Barb describes the holiday gatherings this way: The Christmas show is very special to me because my boys love it so much! It is a chance to see most of my family on stage having the time of their lives. It is a time when family and friends come together to celebrate the band and the season. It makes me so proud!
The lights are beautifully done, especially this year, as I thought the lights became more deeply intrinsic to the esthetic of the Christmas show’s musical and theatrical core, with imaginative tableaus of color, shapes, and dazzle. Integral too to the shows is the element of surprise, from the shredding guitar battles of Sam and other electric guitar monsters to the contributions of the afore-mentioned Moby Brown. Brown brought to his version of The Fine Young Cannibals’ She Drives Me Crazy a rich, sky-high falsetto followed by his blustery, edgy baritone verging on bass, all the while roaming the stage and interacting with the other musicians and the audience. Two years before, James quickly left the stage after introducing Brown, saying,” it’s about to get crazy and I’m going for a drink!”
Newly married, youngest brother Luke, who has his own popular bluegrass band, Gallatin Canyon, contributes vocals each year, ranging from knock-out fifties-style torch songs the past couple of years to a range of sometimes challenging songs this year.

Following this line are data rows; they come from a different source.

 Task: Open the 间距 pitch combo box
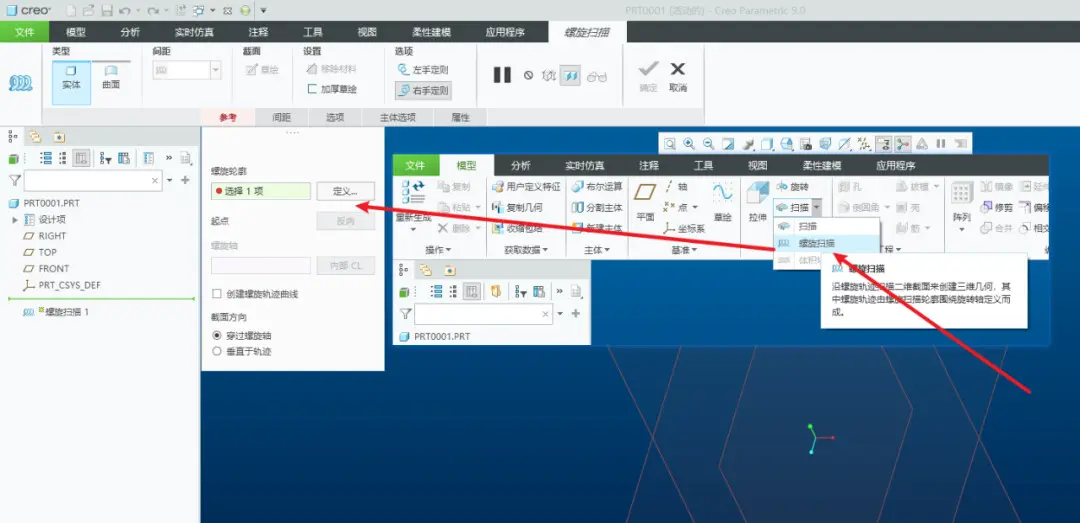(x=187, y=70)
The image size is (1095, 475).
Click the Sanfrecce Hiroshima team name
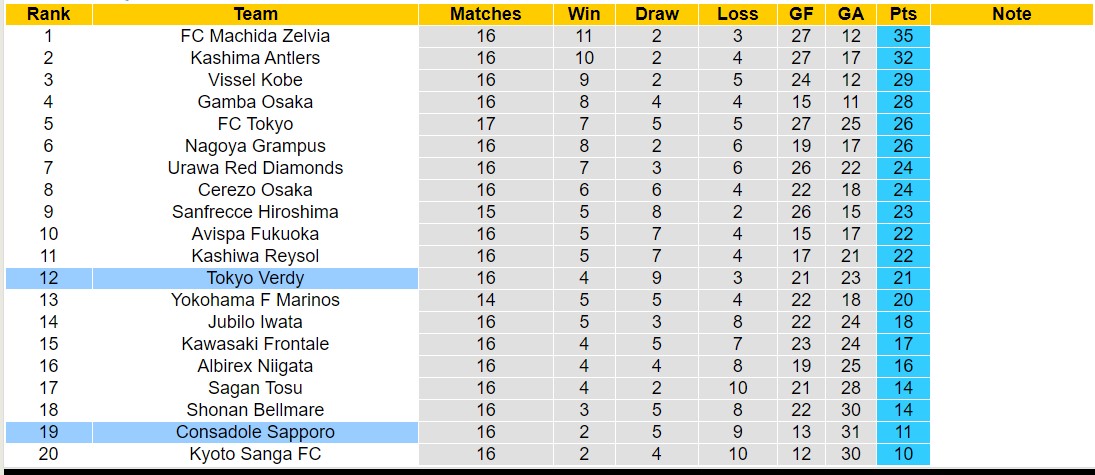coord(255,212)
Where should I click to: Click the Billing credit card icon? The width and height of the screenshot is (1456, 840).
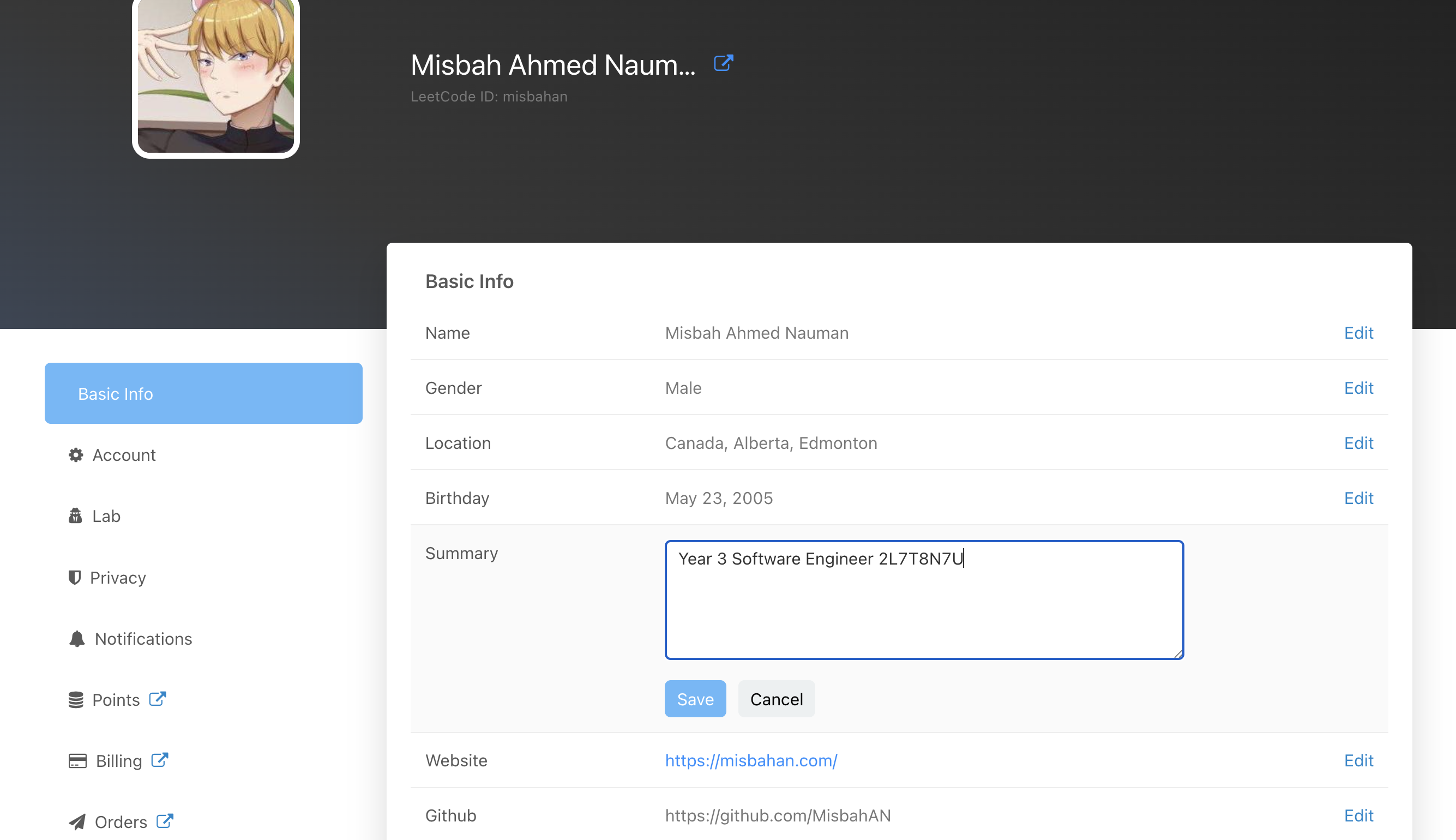(77, 761)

Everyone seems to know who the Wilsons are. Checking into our hotel this year, near the theatre at the end of the historic mall, the bellhop said their staff had seen the Wilson parents “around” earlier in the day, and, at the show, Bill’s current and former students encircle him.

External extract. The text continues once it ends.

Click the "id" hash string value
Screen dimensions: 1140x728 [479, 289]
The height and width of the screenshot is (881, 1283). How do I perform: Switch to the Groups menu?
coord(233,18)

Our first year going to the Christmas shows, I’d read about the performance coming up, including the fact that the David Wax Museum, another favorite of mine, would be joining the SOBs. By that time, I knew that we would be in Charlottesville visiting an old friend of Gayle’s (and mine) who was attending a Buddhist retreat in the mountains there. I found that the show was sold out, but I became obsessed with going. I tried a number of things (Craig’s List, Facebook) without luck. But then … I’d known about Bill’s teaching role and managed to track him down through UVA listings. Rather unbelievably, he responded to my impassioned e-mail plea for tickets to purchase and said he’d do what he could. Sam then called him later that day, saying a few tickets had shaken loose, and Bill told him to hold three for us at the box office. Amazing!

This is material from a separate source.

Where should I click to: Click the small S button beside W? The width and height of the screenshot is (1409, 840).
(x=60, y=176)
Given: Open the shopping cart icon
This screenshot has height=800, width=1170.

Bill and I have stayed in touch ever since then, and Gayle and I get to visit with Bill and Barb at the shows we’re able to make it to, which is many of the Sons’ Virginia shows. We’ve also gotten to know drummer Todd’s aunt, who teaches in the same school system with me, and Seth’s father’s law partner, whose wife exhibits her art work at the museum where my wife is curator.
As I march resignedly into my older years, and the glue that holds my heart to dear Christmases, wanes at times, the Sons of Bill’s annual musical send-off to the season brings a holiday message of joy and hope, however secular the vehicle. It gives me buoyancy while looking forward to each year’s gathering of the faithful.